Herr Bischof Stäblein, wie beurteilen Sie diese von zwei diakonischen Einrichtungen herbeigeführte Situation in dem evangelischen Seniorenheim „Pflege und Wohnen Schillerpark“ in Berlin-Wedding?
Christian Stäblein: Die Situation empfinde ich als sehr schmerzhaft. Ich sehe die Seniorinnen und Senioren, die sich bei ihrem Einzug auf ein langfristiges Wohnen dort verlassen hatten. Und die noch einmal umziehen müssen. Wir wissen alle, was das im hohen Alter bedeutet. Auch wenn sich die Mitarbeitenden der Johannesstift-Diakonie mit all ihren Kräften bemühen, dass Hilfe und Begleitung bereit stehen, Hilfe für Leib und Seele. Es arbeitet ja niemand in der Diakonie, dem nicht die Menschen als erstes am Herzen liegen.

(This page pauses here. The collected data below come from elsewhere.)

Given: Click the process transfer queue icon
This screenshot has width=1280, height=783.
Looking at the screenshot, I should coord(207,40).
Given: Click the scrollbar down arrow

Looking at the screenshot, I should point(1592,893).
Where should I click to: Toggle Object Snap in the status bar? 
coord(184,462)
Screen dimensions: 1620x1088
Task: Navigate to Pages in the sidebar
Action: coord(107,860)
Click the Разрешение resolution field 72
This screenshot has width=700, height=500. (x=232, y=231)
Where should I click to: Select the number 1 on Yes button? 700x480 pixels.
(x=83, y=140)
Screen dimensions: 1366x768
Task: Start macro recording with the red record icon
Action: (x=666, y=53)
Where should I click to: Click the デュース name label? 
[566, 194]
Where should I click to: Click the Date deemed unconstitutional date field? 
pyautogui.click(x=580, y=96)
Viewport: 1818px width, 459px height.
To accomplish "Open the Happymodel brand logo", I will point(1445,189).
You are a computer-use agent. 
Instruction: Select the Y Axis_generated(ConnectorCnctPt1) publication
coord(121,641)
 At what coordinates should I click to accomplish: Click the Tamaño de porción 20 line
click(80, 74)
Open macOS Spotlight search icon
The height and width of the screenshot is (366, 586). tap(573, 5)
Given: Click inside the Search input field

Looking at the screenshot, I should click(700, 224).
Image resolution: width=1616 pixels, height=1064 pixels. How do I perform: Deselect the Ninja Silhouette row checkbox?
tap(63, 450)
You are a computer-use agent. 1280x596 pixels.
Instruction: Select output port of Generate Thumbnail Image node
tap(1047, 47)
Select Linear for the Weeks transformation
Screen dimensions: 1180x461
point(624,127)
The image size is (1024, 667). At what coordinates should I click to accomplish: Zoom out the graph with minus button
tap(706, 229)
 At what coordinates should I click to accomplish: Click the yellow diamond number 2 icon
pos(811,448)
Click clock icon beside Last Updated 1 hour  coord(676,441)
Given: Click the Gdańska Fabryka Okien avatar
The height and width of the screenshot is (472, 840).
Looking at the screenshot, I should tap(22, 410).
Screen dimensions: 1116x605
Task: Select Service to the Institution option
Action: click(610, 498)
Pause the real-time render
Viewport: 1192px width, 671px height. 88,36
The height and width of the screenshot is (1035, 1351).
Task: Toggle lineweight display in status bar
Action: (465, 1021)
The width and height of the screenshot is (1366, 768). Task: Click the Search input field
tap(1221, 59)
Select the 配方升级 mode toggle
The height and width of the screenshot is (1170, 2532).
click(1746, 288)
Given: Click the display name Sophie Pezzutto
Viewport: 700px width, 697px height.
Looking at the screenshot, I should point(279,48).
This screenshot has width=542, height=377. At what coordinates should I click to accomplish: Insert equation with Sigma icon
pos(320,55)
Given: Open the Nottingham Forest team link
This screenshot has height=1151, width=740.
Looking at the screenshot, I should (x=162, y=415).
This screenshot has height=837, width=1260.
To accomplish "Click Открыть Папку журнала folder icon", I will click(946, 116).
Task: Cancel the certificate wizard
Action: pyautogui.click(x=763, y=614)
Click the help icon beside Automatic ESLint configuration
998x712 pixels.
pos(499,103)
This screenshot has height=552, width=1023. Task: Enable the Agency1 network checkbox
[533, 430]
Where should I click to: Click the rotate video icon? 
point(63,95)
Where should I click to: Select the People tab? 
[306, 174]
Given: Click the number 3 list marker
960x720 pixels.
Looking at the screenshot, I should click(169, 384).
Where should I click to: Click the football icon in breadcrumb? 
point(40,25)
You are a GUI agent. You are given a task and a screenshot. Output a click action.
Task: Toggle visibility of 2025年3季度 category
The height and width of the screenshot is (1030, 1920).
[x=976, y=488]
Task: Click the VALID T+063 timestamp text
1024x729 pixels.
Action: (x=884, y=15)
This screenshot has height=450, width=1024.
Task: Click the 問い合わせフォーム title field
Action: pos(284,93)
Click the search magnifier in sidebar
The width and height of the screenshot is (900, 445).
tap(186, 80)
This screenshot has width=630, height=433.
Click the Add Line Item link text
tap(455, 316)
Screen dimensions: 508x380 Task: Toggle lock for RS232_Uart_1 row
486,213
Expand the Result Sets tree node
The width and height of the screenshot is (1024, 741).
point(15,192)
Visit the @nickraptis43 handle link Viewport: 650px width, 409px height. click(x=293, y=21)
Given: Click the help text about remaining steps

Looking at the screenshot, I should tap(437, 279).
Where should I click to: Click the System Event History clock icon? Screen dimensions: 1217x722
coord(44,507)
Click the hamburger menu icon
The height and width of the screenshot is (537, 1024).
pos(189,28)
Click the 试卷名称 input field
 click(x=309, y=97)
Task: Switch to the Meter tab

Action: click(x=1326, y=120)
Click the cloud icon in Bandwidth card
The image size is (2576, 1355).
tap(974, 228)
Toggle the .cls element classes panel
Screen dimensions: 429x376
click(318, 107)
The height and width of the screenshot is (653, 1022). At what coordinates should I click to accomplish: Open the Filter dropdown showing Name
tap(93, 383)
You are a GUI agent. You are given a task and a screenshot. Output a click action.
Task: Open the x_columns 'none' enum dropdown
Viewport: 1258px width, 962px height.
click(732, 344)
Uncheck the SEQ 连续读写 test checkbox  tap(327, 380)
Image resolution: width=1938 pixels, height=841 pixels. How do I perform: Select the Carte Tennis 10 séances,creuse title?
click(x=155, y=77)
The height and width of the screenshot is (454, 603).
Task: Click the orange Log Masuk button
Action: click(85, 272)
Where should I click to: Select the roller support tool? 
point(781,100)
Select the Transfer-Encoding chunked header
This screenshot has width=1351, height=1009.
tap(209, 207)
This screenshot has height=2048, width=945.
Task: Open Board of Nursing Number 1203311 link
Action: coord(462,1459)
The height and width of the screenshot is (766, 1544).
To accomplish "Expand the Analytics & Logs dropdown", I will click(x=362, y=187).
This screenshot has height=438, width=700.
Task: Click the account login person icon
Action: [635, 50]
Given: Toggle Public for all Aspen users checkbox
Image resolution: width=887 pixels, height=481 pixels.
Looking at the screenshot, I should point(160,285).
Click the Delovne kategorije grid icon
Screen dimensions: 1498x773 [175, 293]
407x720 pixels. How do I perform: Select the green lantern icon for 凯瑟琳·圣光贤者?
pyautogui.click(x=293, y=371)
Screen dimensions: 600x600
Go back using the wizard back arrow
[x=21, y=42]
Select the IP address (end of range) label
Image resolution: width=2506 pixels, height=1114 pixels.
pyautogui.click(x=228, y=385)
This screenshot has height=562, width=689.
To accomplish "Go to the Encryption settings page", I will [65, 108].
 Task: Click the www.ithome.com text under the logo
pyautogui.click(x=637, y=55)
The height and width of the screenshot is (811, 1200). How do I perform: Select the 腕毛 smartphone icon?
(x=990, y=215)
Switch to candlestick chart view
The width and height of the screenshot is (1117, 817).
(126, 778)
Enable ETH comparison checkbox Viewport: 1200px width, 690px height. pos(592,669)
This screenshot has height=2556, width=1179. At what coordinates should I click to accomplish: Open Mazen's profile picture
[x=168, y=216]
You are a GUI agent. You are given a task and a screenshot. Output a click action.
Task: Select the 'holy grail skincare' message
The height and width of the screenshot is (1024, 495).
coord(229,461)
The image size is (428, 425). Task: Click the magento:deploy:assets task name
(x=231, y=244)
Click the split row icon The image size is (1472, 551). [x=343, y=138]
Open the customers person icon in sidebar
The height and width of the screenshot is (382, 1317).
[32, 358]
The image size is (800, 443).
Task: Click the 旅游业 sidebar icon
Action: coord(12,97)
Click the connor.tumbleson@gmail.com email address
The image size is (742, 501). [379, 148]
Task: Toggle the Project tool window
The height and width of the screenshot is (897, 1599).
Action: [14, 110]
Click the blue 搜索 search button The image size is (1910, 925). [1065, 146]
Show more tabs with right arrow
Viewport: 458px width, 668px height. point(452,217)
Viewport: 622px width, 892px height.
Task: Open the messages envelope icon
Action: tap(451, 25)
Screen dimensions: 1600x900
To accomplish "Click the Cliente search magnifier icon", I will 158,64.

Im Moment bekommen auch diese Mitarbeitenden viel ab, werden beschimpft und sogar bedroht. Die Situation ist voller Schmerz.
Kritiker werfen der Paul-Gerhardt-Diakonie als Eigentümerin des Hauses vor, in der Unterbringung von Geflüchteten, die jetzt dort einziehen, ein besseres Geschäftsmodell zu sehen. Was sagen Sie zu diesem Vorwurf?
Dass Geflüchtete ein gutes Geschäftsmodell sind, halte ich für abwegig und zynisch. Ich meine, wir sollten das in jedem Fall trennen: Die Schließung eines Seniorenstiftes, wenn ältere Menschen ausziehen müssen – erst recht, wenn es vor der Zeit ist –, ist schwer belastend. Sie zerstört Vertrauen an einem elementaren Punkt unseres Menschseins und auch unseres Glaubens: für Menschen im Alter sicher da sein. Das ist ja die Bedeutung des vierten Gebots: Du sollst Vater und Mutter ehren. Übertragen heißt das: Wir haben die unbedingte Pflicht, für die Alten in unserer Gesellschaft gut zu sorgen. Wie schwer das heute geworden ist mit Fachkräftemangel und Pflegenotstand, wissen wir. Die Diakonie ist hier ein wichtiger Pfeiler in der Gesellschaft, Vertrauen ihr Wesenskern.